I have a Buck Intrepid that I keep with me right now. A great knife and you could pry a manhole cover off without any trouble. Be sure the knife you get is thick as it will be used as not only a knife but as a tool.


----------



## marknga

Nice Randall Model 18!


----------



## Rednec

Since my BOB will include my AR, i want a pig sticker on it. I do have a Fairbanks from one stop knife...$100
Good looking knife, what is the "4990"? " Sharpblades is also..


----------



## Hogtown

I have an old Randall Attack knife (?Model 15?) which I love; however, you will drop about $600 to pick one up on e-bay.  Check out some of the larger Bark River knives - they will run about $150 or so.  I find Bark River to be one of the better knives you can get without going the custom/ semi-custom route.


----------



## clown714

some really good knife grinders on here.

as of late,I've been trying out a Busse badger attack.

pretty impressive.

also,like the rc's from rat cutlery.

randalls' are also top notch as are bark river and ranger knifes.

lottsa choices,just pick what suits you best.

that's half the fun

clown


----------



## afterfire6942

Ontario Rat knives, or the RTAK+ASEK are great knives that arent "crazy" expensive. This guy does some decent reviews for knives...he reviews "tactical" gear too but I dont really get some of his opinions on that stuff. His knife reviews are extensive and for the most part, on point and value oriented. http://www.youtube.com/user/nutnfancy


----------



## duckshooter.76

*best survival knife*

Gerber LMF Infantry.Super strong,sharpener built in the sheath,use as a hammer or spear.I really like mine.


----------



## boz614

The best survival knife hands down in my opinion is the Tom Brown T1 Tracker knife.  It can chop like an axe, saw, fillet fish, gut deer, and even has two holes in the hilt/handle so it can be lashed to a pole for use as a spear.  It is also very heavy duty and build like a brick outhouse.  The ONLY drawbacks are that it is relatively expensive and can be difficult to find.  I just checked and ebay has a few, as well as Tom Brown's tracking school website and the manufacturer (TOPS, although the TOPS site are far more expensive than other sites).  They come with a Kydex sheath, with leather available, however the Kydex is nice with two carry options.  I promise you, it will be the last knife you need to buy to fill this niche.  Also, it is the design featured in the movie, "The Hunted."  Just my opinion.


----------



## ArmyTaco

marknga said:


> There are some fine knife makers on here and when you hold a handmade knife you can feel the difference.
> Fixed Blades and Folders have different capabilities, I like to have at least one of each with me at all times.
> 
> check out www.bladeforums.com for some great discussion.

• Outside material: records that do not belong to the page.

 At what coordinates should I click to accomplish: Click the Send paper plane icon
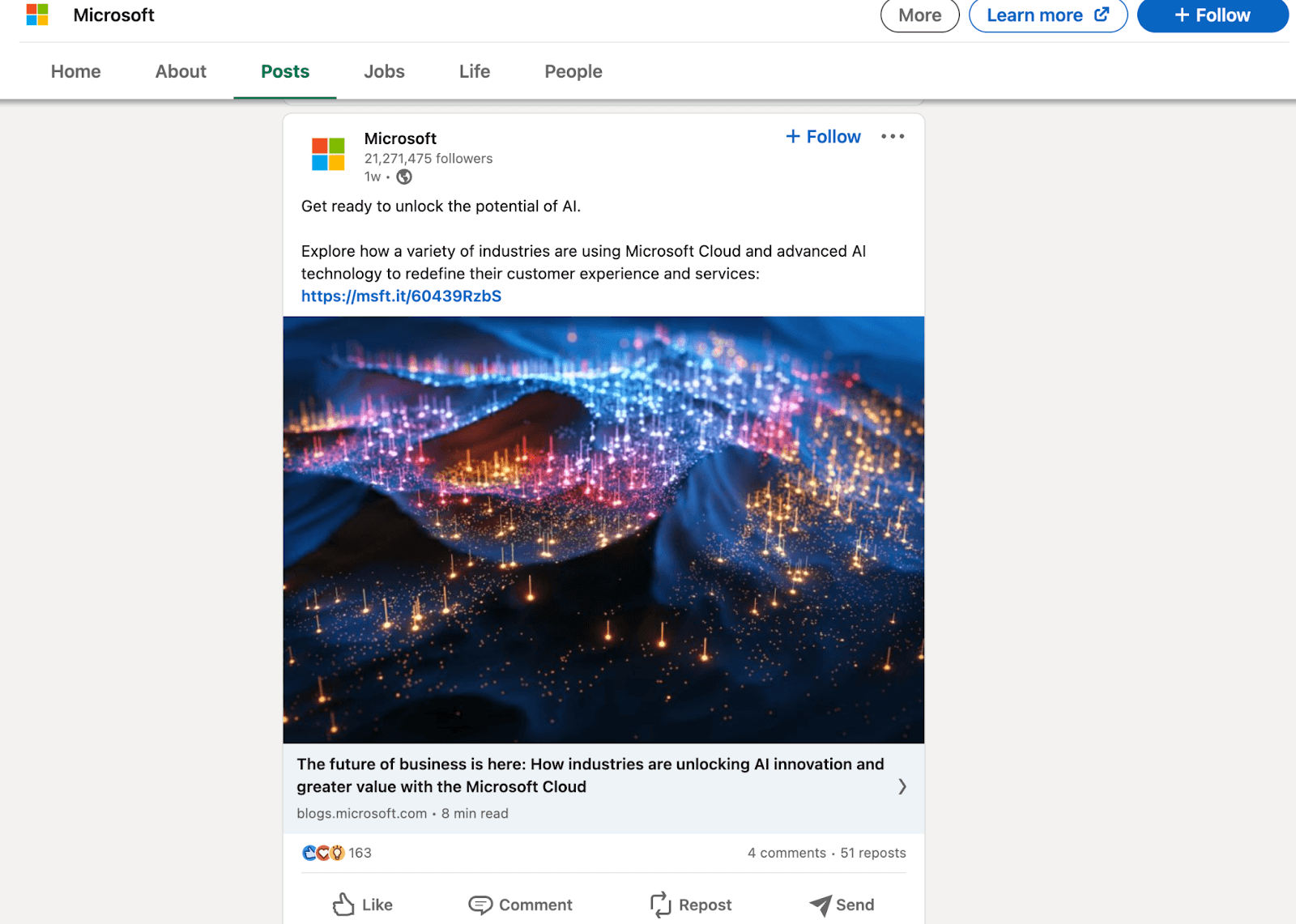(820, 905)

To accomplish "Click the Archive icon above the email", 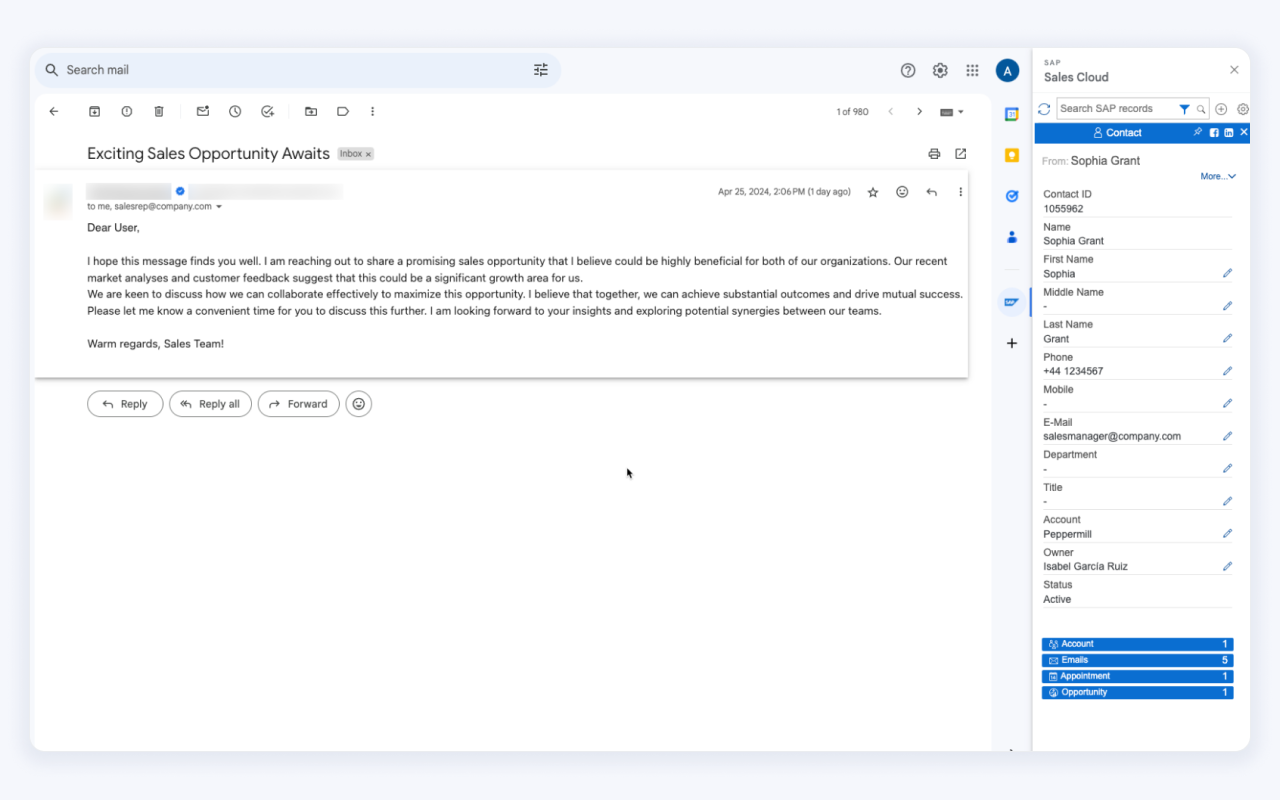I will (94, 111).
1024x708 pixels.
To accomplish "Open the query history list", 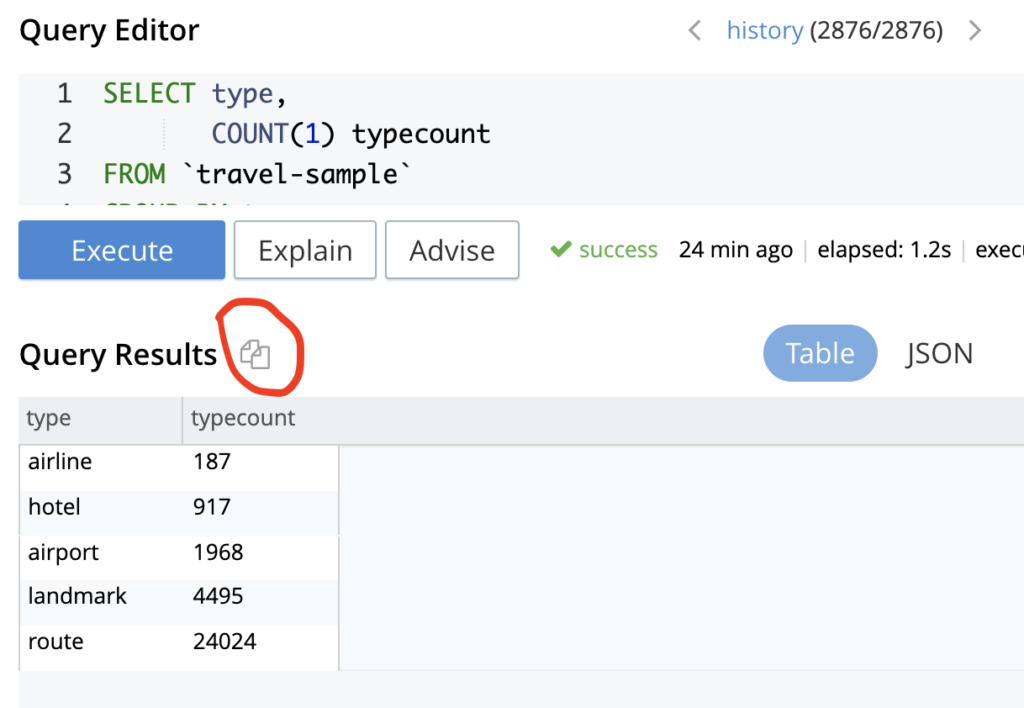I will click(x=765, y=30).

You have to register but it is free and well worth the time.
> 
> Here are a couple of tactical fixed blades from Sharpeblades (hope you don't mind RT!)



How much does something like that cost? PM if need be. Thats a bad mother and would not mind having one.


----------



## germag

ArmyTaco said:


> How much does something like that cost? PM if need be. Thats a bad mother and would not mind having one.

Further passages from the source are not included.